— Required work —
All lines from the one containing "The image size is (1070, 580)." through the end of the data below are to be repeated exactly, with pictures left out.

▬▬▬▬▬▬

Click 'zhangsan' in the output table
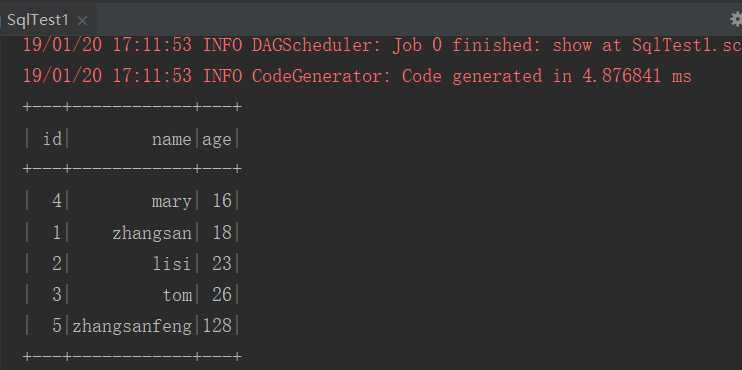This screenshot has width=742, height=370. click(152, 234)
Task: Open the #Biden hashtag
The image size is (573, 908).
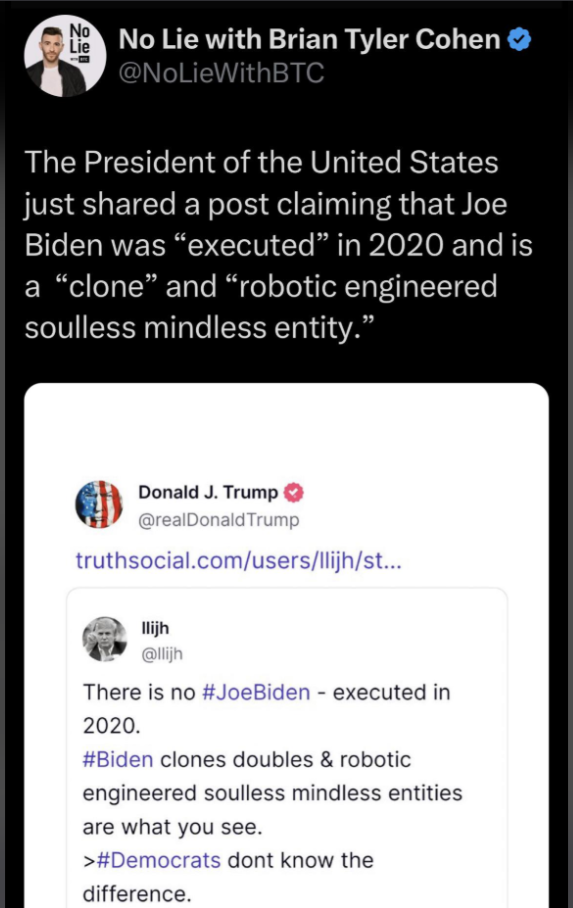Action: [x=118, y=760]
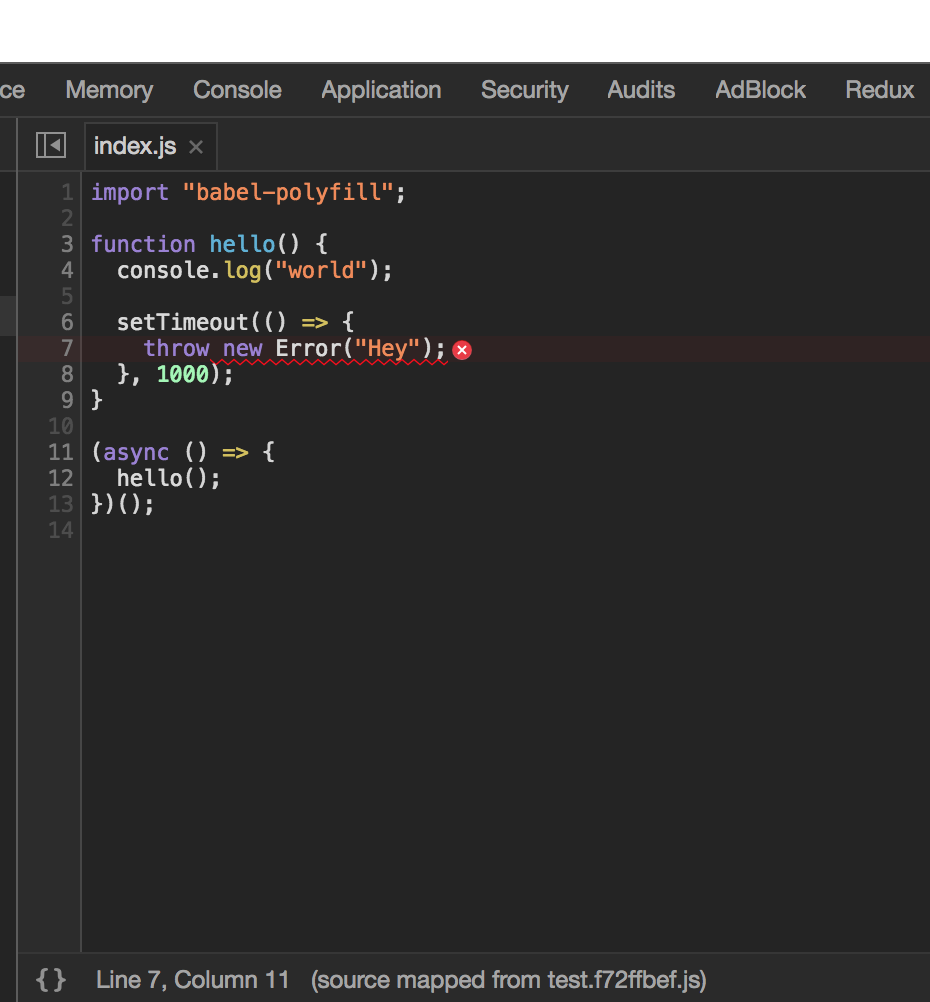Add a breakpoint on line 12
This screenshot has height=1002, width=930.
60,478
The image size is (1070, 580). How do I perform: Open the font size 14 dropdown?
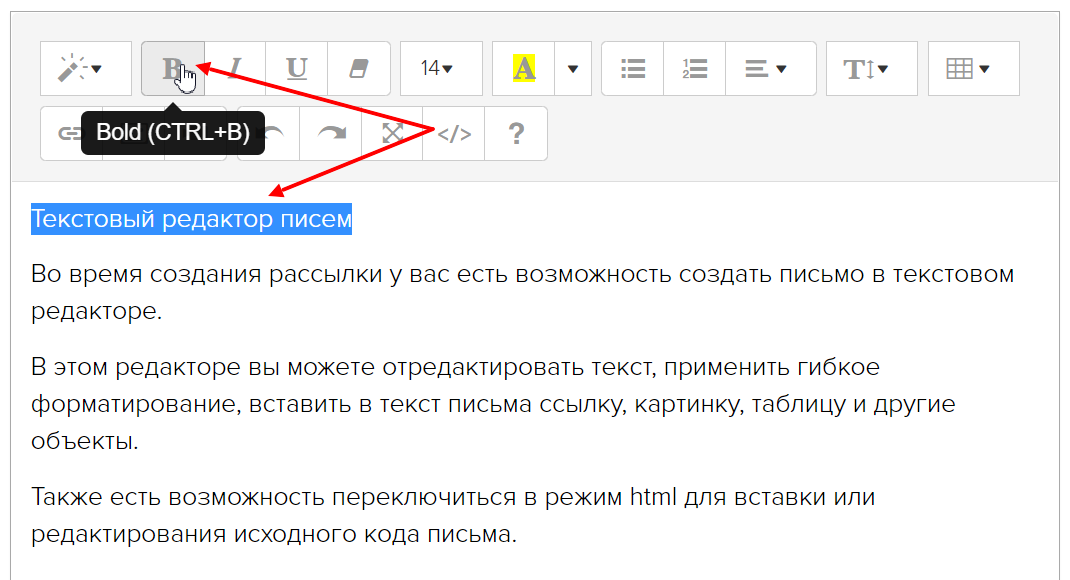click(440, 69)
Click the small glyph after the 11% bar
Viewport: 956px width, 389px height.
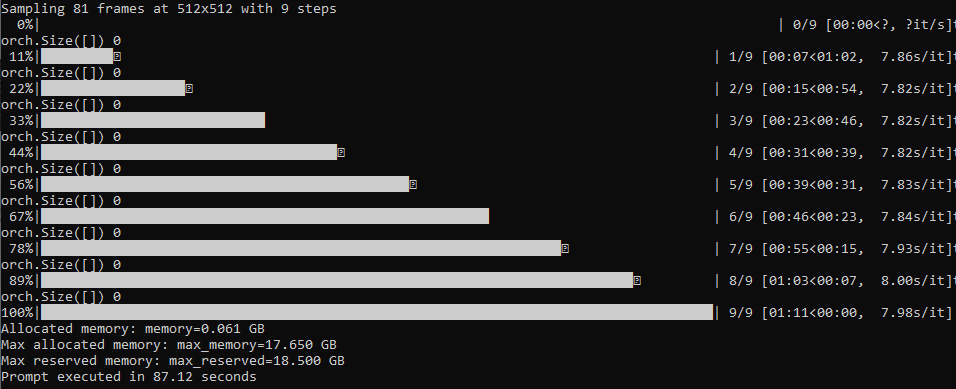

▬▬▬▬▬▬

— Result —
The image size is (1070, 580). How do I perform: Open the font size 14 dropdown?
click(440, 69)
Click the small glyph after the 11% bar
Viewport: 956px width, 389px height.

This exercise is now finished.